LINEAR ALGEBRA
Dr. Ray Rosentrater Office hours: Mon. 9:00 – 10:20
Office: Mathematics Building (next to Post Office) Thurs. 10:00 – 11:30
Phone: 6185 Fri. 9:00 – 10:20
Prerequisites: The mathematical content required to
function successfully in this course is minimal. You
should be familiar and comfortable with mathematical notation and algebraic
manipulations . You
should be able to solve simultaneous linear equations with symbolic
coefficients. You should also
be acquainted with the idea of a mathematical proof.
Far more important, though much harder to quantify, is a level of mathematical
maturity. This
course will be concerned with investigating relationships between concepts,
understanding
definitions, and developing theorems. You should be able to work with
definitions and should be
able to distinguish between valid and invalid proofs. Successful completion of
Math 10, Math 15
or Math 19 is considered sufficient evidence of the required mathematical
maturity.
Texts: Lay, Linear Algebra and its Applications (3rd Ed.).
Solow, How to Read and Do Proofs (4th Ed.).
Objectives:
1. To understand the relationship between matrices and linear functions .
2. To understand the relationships between invertability, determinants,
Eigenvalues, characteristic
roots , rank and characteristic polynomials .
3. To understand the concepts of vector space, linear independence, basis, and
dimension.
4. To gain an appreciation for the beauty of the subject of linear algebra.
5. To develop the ability to read and write proofs.
6. To learn to ask mathematical questions and to begin pursuing answers.
7. To develop the ability to express mathematical ideas and questions in
writing.
Outline: The course will consist of three major sections with an exam at
the end of each section. The
mathematical content of the course, for the most part, can be found in the first
six chapters of Lay.
Topics from Solow will be interspersed with the material from Lay as the term
progresses. For
additional details , see the attached schedule of topics.
Evaluation: Evaluation will be based on the following criteria
Weekly homework (Lay) 27%
Weekly homework (Solow) 8%
Class Contribution 5%
Definition Quizzes 5%
Regular Exams (2) 35%
Cumulative Final 20%
1. Homework from Lay will be assigned weekly and
will generally be due on Wednesdays at the
beginning of class. The readings, problems and due dates will be posted to the
course web site.
Homework papers should be neat, organized, and clearly presented . Multiple pages
should include
your name at the top of each page and should be stapled together.
The majority of assigned problems will involve proofs. Solutions to such
problems
should be carefully written using complete sentences. Your sentences should
maintain proper form
including capitalization, punctuation, the inclusion of both a subject and a
verb, and agreement of
subject and predicate. Notation and equations should be properly set up by means
of introductory
sentences and phrases. In particular, you should identify the meaning of any
variable before using
it in your proof.

__TASKS TO COMPLETE__:
(1) Answer these questions using the linear algebra syllabus:
(a) Successful completion of which courses is considered sufficient evidence of the required mathematical maturity?
(b) What percentage of the evaluation does the cumulative final account for?
(c) On what day is homework from Lay generally due?
(2) Condense the paragraph of the linear algebra syllabus that begins "Far more important, though much harder to quantify" into a short bulleted list that keeps its main facts.

__EXTRACTED ENTRIES__:
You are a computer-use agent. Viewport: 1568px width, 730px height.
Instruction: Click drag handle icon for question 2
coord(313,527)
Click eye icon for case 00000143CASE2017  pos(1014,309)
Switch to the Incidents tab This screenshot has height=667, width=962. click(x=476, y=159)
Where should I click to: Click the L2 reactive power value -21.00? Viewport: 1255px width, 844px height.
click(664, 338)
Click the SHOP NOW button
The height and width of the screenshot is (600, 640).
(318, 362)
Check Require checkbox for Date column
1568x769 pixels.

__SOLUTIONS PER TASK__:
(1)
(a) Math 10, Math 15, or Math 19.
(b) 20%.
(c) Wednesdays, at the beginning of class.

(2)
- Mathematical maturity matters more than content knowledge but is harder to measure.
- The course investigates relationships between concepts, covers understanding definitions, and develops theorems.
- Students should be able to work with definitions and tell valid proofs from invalid ones.
- Successful completion of Math 10, Math 15, or Math 19 is considered sufficient evidence of this maturity.